> _EXTRACT TO READ_:

● ● ●

COVID-19 FAQ- Stimulus Checks and Child Support

Benefits Team April 16, 2020


Last Updated: May 11, 2020

Q. Will my stimulus payment be reduced if I owe child support? YES.

Although the CARES Act exempts stimulus payments from some government tax offset programs, such as student loans, child support arrears are not exempt from tax offset.

Q. Will the intercepted child support arrears go to my children? Maybe.

If your children were on public assistance, and you owe child support arrears that were assigned to the social services district, the rule in New York is that tax offsets first go to the state to pay off these assigned arrears and then the family gets paid child support that it is due. This means that families may not get child support from intercepted taxes until the state is paid.

THIS COULD CHANGE. The federal government is considering whether this rule should be changed so that families could be paid first. We will update this Q and A as soon as we learn whether this rule will be applied.

Q. I am married and filed a joint tax return with my spouse. Our entire stimulus check was intercepted to pay child support arrears that my spouse owes to support children from a previous relationship. Is there anything that I can do to get my share of the stimulus payment back? YES.

● ● ●

> _WHAT THE TASK REQUIRES_: Continue the FAQ above on stimulus checks and child support, picking up right after its last line.

> _DATASET EXTRACT_:

● ● ●

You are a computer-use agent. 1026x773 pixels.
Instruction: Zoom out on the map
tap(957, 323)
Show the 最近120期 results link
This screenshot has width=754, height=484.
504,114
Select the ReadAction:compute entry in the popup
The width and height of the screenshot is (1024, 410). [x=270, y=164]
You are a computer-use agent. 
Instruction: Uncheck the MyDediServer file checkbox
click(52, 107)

● ● ●

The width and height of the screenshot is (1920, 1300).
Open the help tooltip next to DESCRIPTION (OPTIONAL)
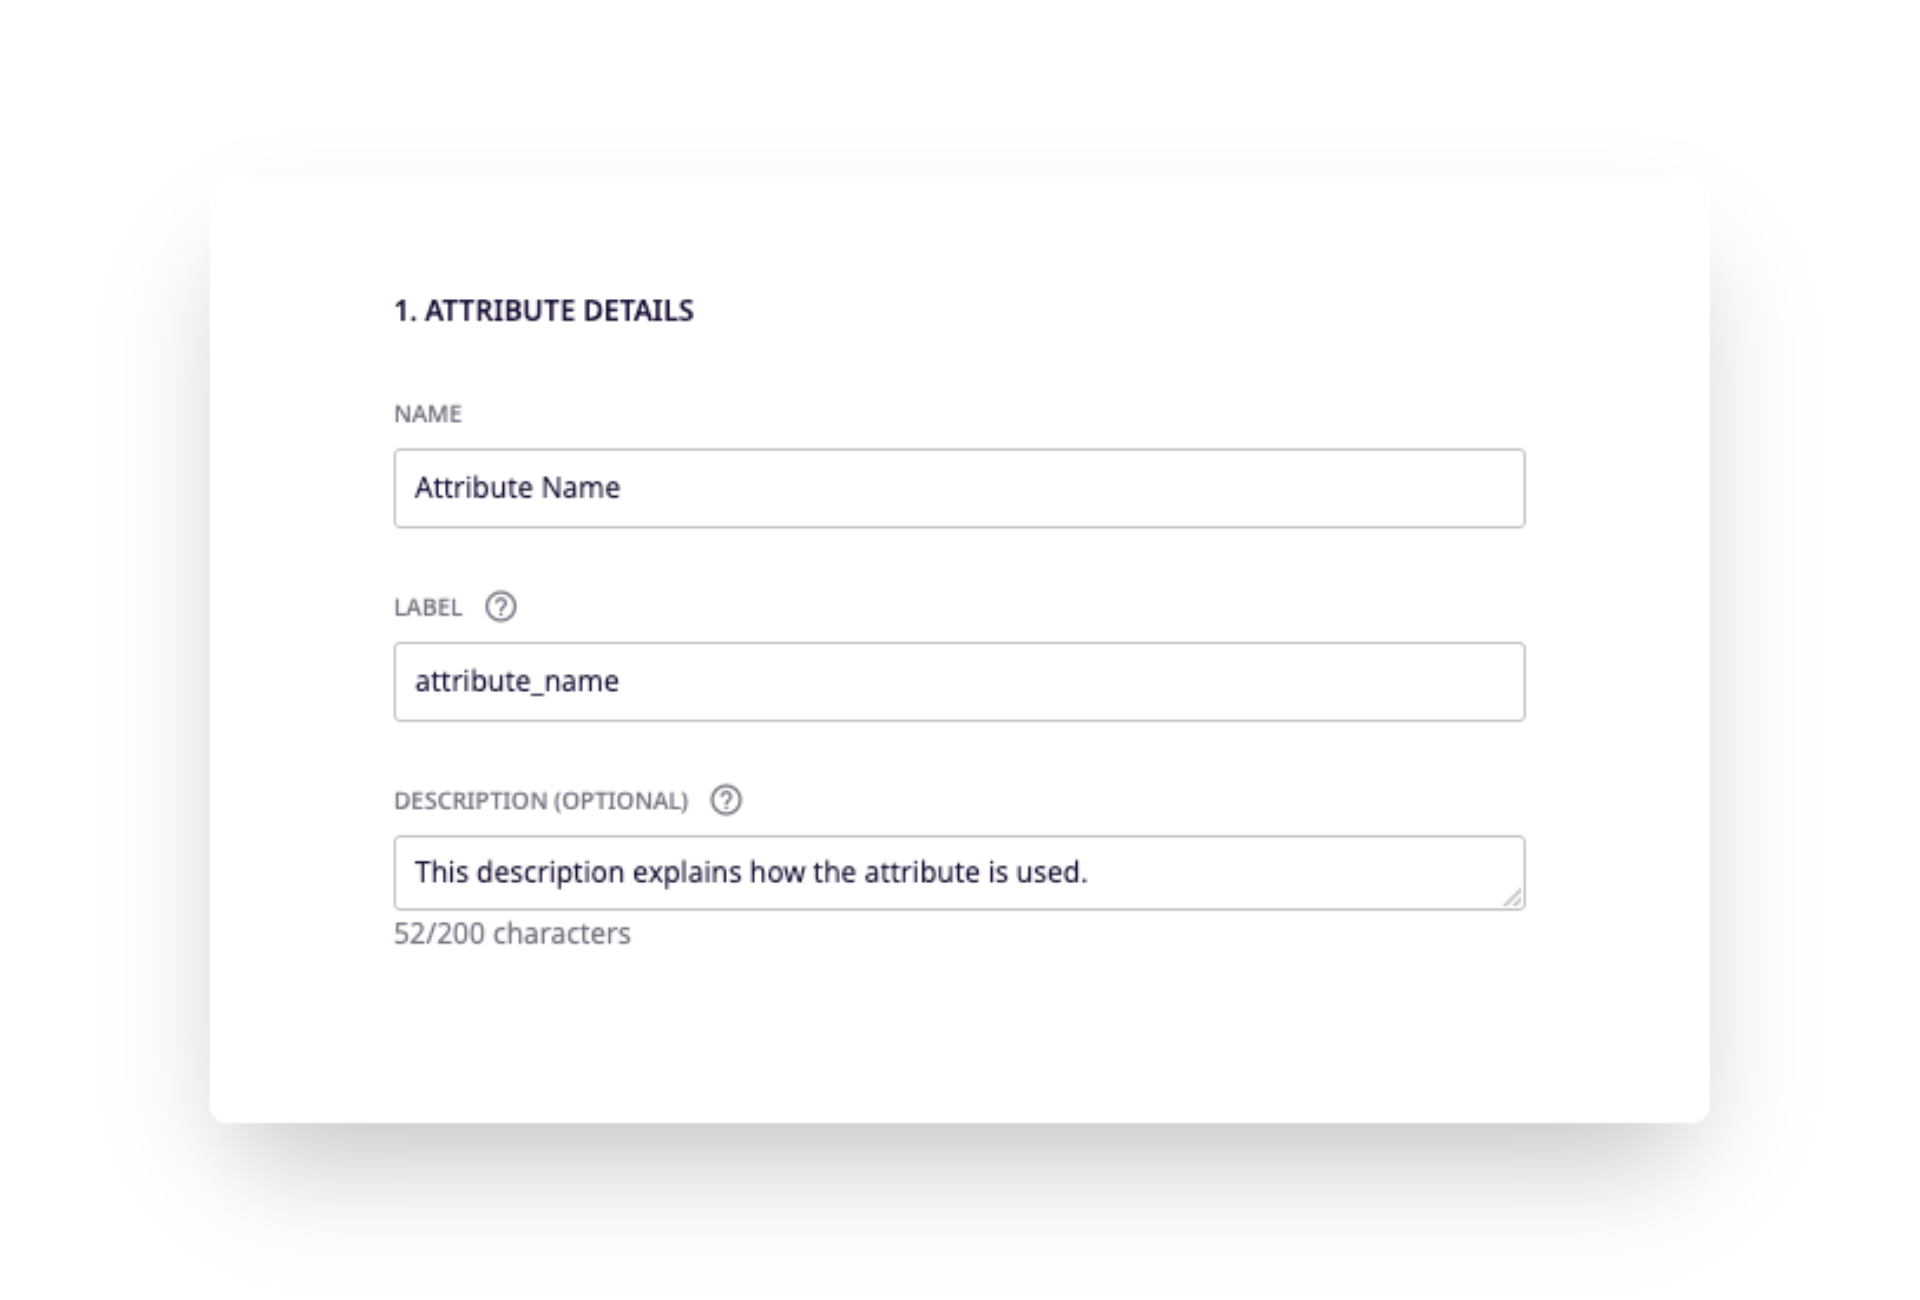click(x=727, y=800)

● ● ●

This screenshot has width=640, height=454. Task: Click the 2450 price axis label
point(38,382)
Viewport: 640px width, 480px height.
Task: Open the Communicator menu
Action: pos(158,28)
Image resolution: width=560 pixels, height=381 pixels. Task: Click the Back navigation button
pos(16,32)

● ● ●

> _ANSWER SECTION_:
You can file an “Injured Spouse” form with the Internal Revenue Service and to seek a refund of your share of the stimulus payment. If you have not filed your taxes yet you can submit it with your tax return, or you can file it afterwards, separately. The form can be found here: https://www.irs.gov/pub/irs-pdf/f8379.pdf and the instructions for filing the form can be found here: https://www.irs.gov/pub/irs-pdf/i8379.pdf

Q. I have lost my job, and have no income. I have not gotten my unemployment benefits or stimulus checks and have no way of paying the child support that I am obliged to pay on a weekly basis. What should I do?

Child support orders can only be modified downward effective as of the date of the filing of a petition seeking downward modification. This means that courts cannot reduce support owed prior to the date that you file your petition. When you lose your job, it is important to immediately file a petition in Family Court seeking a downward modification of child support.

However, at the current time Courts are open only to emergency and essential matters and child support is not considered essential. As a result, the Courts are not accepting petitions at the courthouse for filing. We do not know how the Courts will deal with “date of filing” rule under these circumstances.  It may help your case if you fill out a petition for modification now, keep a copy and mail the petition to the Clerk of the Family Court where your current order is based, with proof of mailing. That way, when the Courts reopen, you will have proof that you did everything you could to modify your order in a timely way. You can find a modification petition form here: https://www.nycourts.gov/courthelp/diy/supportmodification.shtml  We will update this Q and A as soon as we learn more definitively how the Courts will deal with this situation.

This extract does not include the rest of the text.